• _WHAT TO DO_
Reproduce each of the records below word for word, leaving out the pictures.

• _GIVEN DATA_

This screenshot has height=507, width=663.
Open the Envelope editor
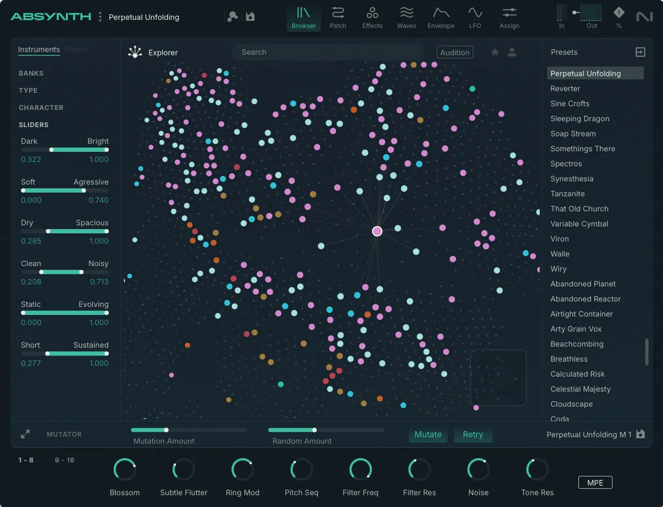click(440, 17)
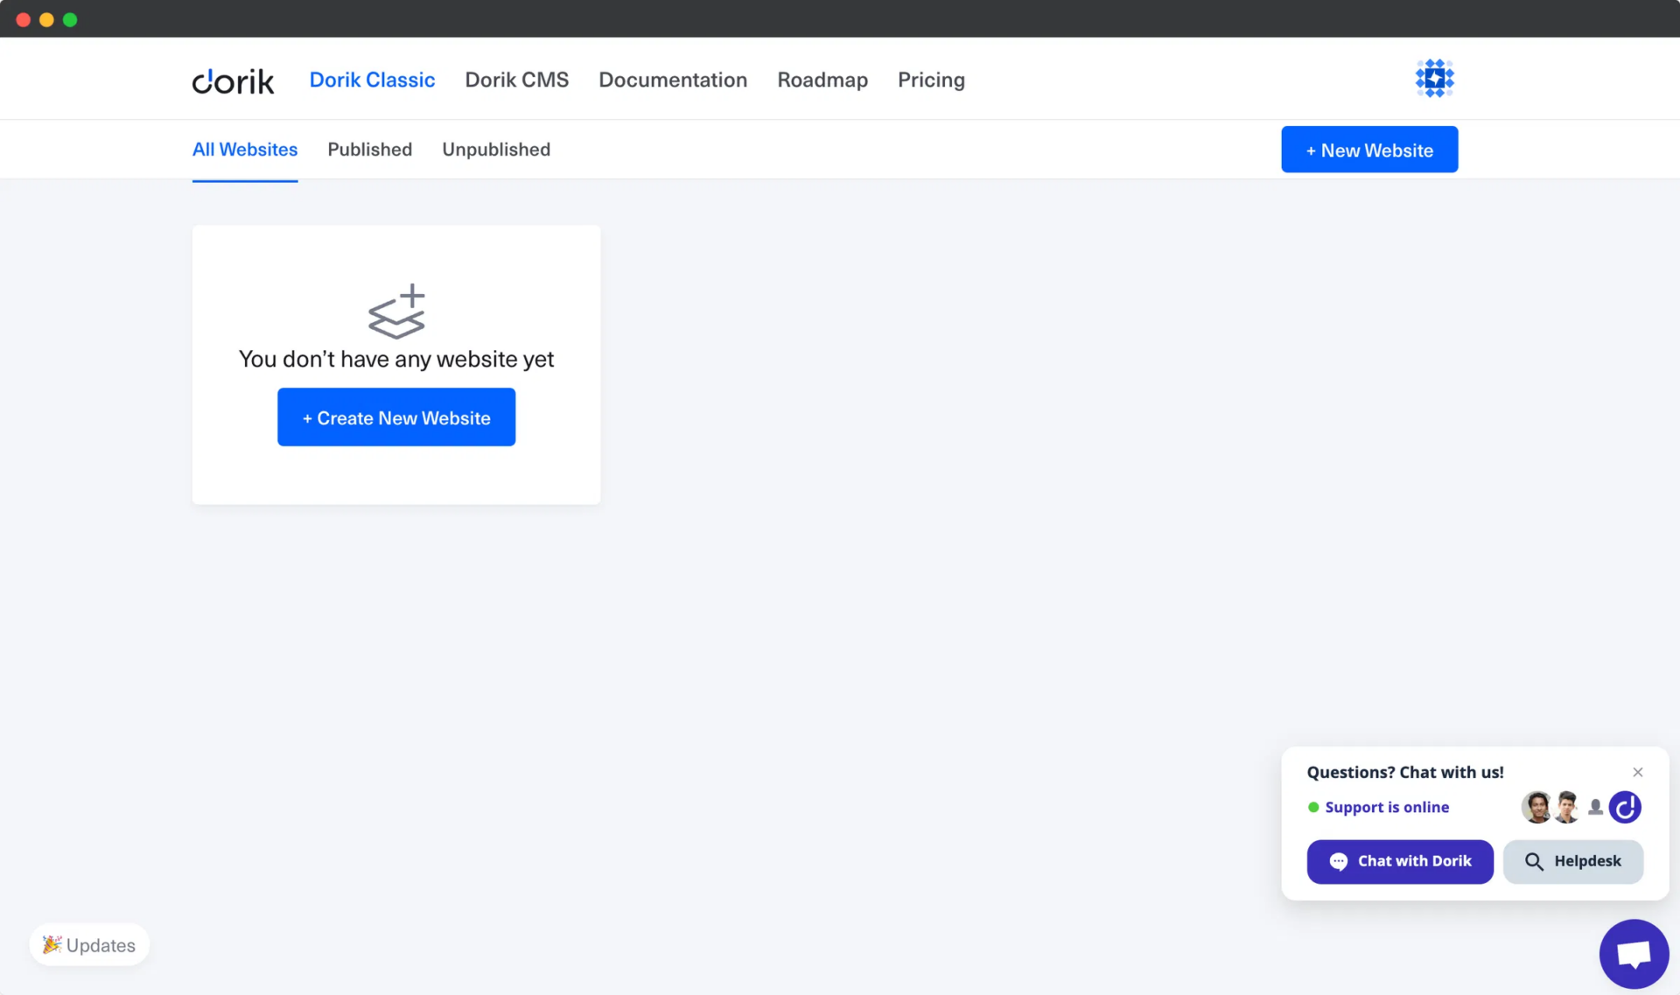The width and height of the screenshot is (1680, 995).
Task: Click the grey placeholder person icon
Action: (1595, 807)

• _COMPLETED TASK_
This screenshot has height=507, width=663.
Open the Envelope editor
click(440, 17)
The width and height of the screenshot is (1680, 995).
Task: Click the grey placeholder person icon
Action: (1595, 807)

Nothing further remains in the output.